Morning Edition listeners also suggested the Tartan Curling Club (1464 Broadway Avenue) for a standard breakfast at a great price. Plus there’s curling to watch at the same time.
Global Regina – The city’s curling clubs are struggling to maintain their operating costs.
They went to city council this week asking for a tax break.
After over two hours of discussion, they were granted a partial exemption for the next two years.
That may prove to be a challenge.
In the early 1970s, at the height of curling popularity, there were seven curling clubs in Regina but they’ve closed one by one as fewer and fewer people curl.
Currently it’s estimated about 3000 people are using the curling clubs on a regular basis.
Curl Regina needs to figure out how to increase that number.
“We have adult ‘learn to curl’. We have youth ‘learn to curl’. We have family events, and school groups. We have all sorts of programs, but it’s just a matter of spreading the word and people getting started in it,” said Kenda Richards, Curl Regina president.

**Supplied information:**
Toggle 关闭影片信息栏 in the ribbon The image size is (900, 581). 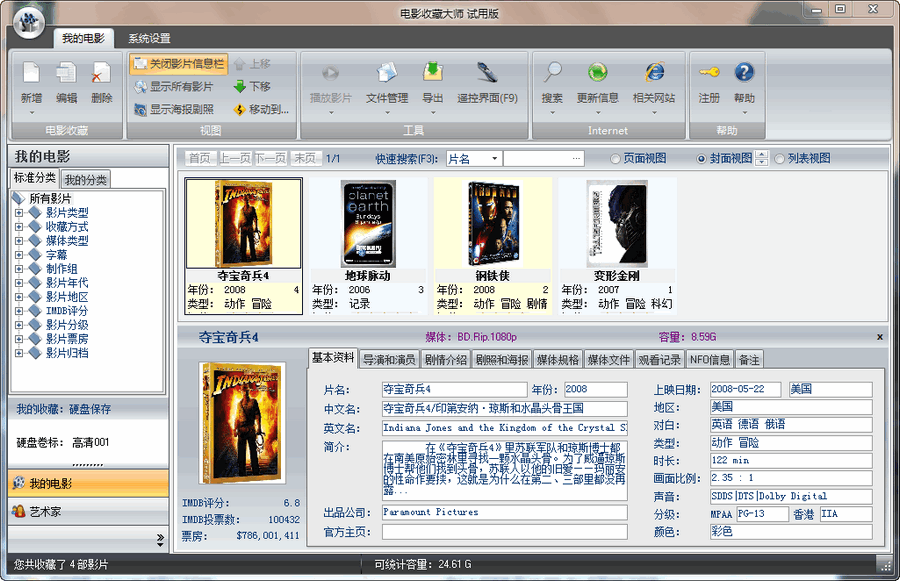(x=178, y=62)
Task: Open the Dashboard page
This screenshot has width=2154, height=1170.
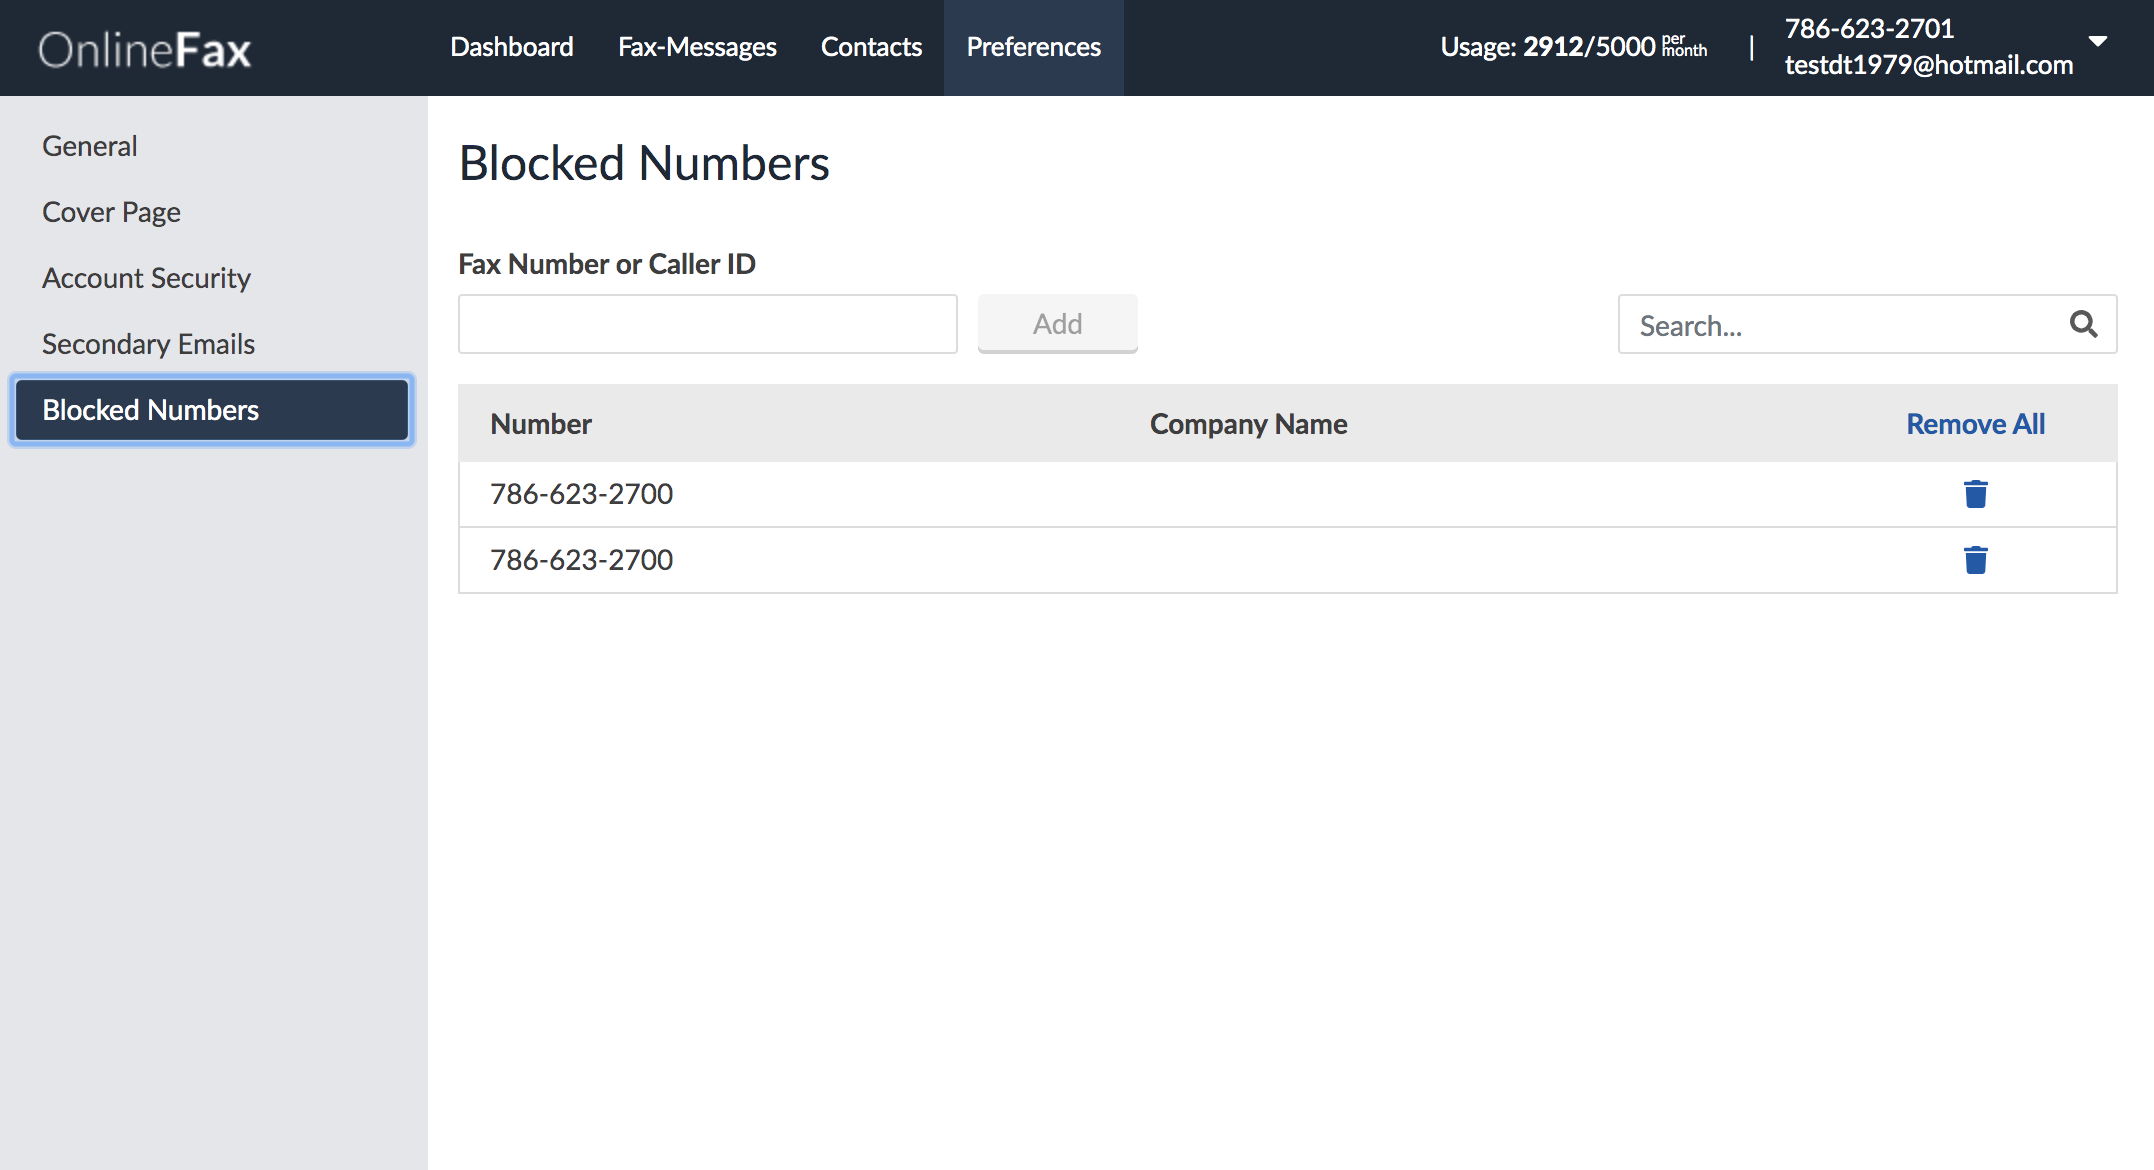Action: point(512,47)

**Job 1:**
Answer these from the text about Regina's curling clubs:
(a) What is the street address of the Tartan Curling Club?
(b) How many curling clubs did Regina have in the early 1970s?
(c) Who is the president of Curl Regina?
**Job 2:** Write a continuation of the text about Regina's curling clubs, picking up right after its final sentence.
Nothing in the lines is needed for this work.

**Response 1:**
(a) 1464 Broadway Avenue
(b) Seven
(c) Kenda Richards

**Response 2:**
Getting started in curling can be the hardest part. It’s known as a lifetime sport, one you can learn as a child and play well into your golden years, but that’s only if you have the drive to stick with it.
“It looks really easy on TV and it’s become a great spectator sport, but it’s not as easy to do,” said Richards.
She hopes the clubs are looking at this as an opportunity rather than a chore.
“Is it time now to look at amalgamating the three clubs into one? Is it time for us to work together more collaboratively on things like managers and operations? These are things we’ve discussed and tried to some extent in the past, but not as three clubs coming together as one,” she said.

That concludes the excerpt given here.